In the study, more than 1,500 U.S. adolescents between the ages of 11 and 18 were surveyed by phone about their tanning behaviors. Nearly 11 percent of boys and girls said they used sunless tanning products. Among 16- to 18-year-olds, 13.7 percent of boys and girls and 19.2 percent of girls said they used the products, according to the study.

However, the same group of teens also reported using indoor tanning beds and getting a lot of sunburns, Cokkinides said.

The findings "help us address how we tackle behavior changes and safer alternatives that, in the long run, will reduce overexposure to UV, sunbathing and indoor tanning," Cokkinides told MyHealthNewsDaily.

In another new study, researchers found that outreach does seem to work.

40 percent say addicted to tanning
Women who learned about the dangers of tanning and the benefits of sunless tanning products, including instructions on how to apply the products, were more likely to stop sunbathing than women who didn't receive the information, the study found.
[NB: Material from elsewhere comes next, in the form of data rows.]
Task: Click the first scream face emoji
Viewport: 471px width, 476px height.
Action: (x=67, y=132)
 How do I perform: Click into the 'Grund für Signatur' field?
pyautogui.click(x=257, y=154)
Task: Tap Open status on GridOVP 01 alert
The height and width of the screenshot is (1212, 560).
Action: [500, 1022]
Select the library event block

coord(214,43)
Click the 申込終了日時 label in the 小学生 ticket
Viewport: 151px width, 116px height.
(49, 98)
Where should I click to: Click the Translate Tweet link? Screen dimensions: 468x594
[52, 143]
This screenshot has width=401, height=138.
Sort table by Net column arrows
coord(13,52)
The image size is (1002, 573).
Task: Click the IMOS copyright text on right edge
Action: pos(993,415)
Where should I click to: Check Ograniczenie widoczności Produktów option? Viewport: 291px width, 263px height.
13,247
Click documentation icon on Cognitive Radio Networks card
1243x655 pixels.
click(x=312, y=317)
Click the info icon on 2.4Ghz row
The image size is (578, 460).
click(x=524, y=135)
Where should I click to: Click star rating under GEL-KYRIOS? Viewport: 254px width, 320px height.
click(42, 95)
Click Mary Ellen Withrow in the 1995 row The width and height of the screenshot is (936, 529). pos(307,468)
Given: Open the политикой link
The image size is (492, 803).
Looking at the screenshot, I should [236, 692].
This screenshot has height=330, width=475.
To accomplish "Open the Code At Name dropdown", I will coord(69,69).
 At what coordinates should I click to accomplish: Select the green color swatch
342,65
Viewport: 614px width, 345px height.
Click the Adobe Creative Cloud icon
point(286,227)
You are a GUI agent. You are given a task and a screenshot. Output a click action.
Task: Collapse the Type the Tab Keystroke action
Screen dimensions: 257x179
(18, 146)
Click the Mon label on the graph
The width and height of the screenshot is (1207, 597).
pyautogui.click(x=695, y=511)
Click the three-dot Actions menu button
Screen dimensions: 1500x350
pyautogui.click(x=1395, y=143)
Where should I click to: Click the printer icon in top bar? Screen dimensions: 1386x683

In the study, 250 women at a beach were recruited in the summer of 2006 to participate. Half of them were given information about sunless tanning and free product samples, and the other half were given general cosmetics samples and no information about tanning alternatives.

The next summer, researchers contacted both groups of women again and found those who had been given the sunless tanning information said they didn't sunbathe as often anymore, whereas the other group didn't report a difference in sunbathing habits, the researchers said.

"We were curious if we inspired people, and we found that we did," said study researcher Sherry Pagoto, assistant professor at University of Massachusetts Medical School.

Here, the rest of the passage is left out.